La preocupación de Mario Lavista por la voz humana es indudable: del incipiento Monólogo a estas dos espléndidas Canciones con textos de Octavio Paz, nos conducirá ahora, a una obra «mayor» –mayor en proporciones– una especie de «Cantata» para narrador y coro mixto con fragmento de «ese» Cómo es, de Samuel Becket que admirablemente tradujo José Emilio Pacheco. No podemos anticipar los resultados de este «experimento». Lo cierto es que, con estas Dos canciones , Mario Lavista es, a los 23 años, un compositor que debe ya contar en la historia de la música mexicana (esa, la verdadera, que algún día tendrá que escribirse).

TAREA ESCRITA 1:
Responde con base en el texto sobre Mario Lavista:
(a) ¿De quién son los textos de las Dos canciones?
(b) ¿Quién tradujo el fragmento de Cómo es?
(c) ¿Qué edad tiene Lavista según el texto?
TAREA ESCRITA 2: Escribe la continuación del texto sobre Mario Lavista a partir de su última oración.

DATOS REGISTRADOS:
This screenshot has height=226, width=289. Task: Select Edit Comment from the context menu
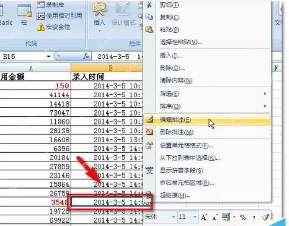176,119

RESULTADO FINAL 1:
(a) De Octavio Paz.
(b) José Emilio Pacheco.
(c) 23 años.

RESULTADO FINAL 2:
No podemos silenciar la magnífica interpretación de Margarita González. Todo el mundo musical mexicano está de acuerdo –al fin: por primera vez– que, aquí, no contamos con cantante alguna capaz de enfrentarse con partituras de esta índole. Su técnica, su sensibilidad, su riqueza tímbrica, la emoción que sabe transmitir al público no tienen comparación porque es un caso único. Ahora se halla en el perfecto momento de su madurez como cantante, lo mismo si se trata del Pierrot lunaire que del Viaje de invierno, de las Canciones de Debussy o las de Mario Lavista. Margarita González canta, dice, murmura, silencia, combate con las palabras desde una «altura», como cantante, que merecía mayores reconocimientos. (Por lo pronto –y acaso sea lo más importante–, se lo otorgan los compositores: todos quieren que ella sea su portavoz.)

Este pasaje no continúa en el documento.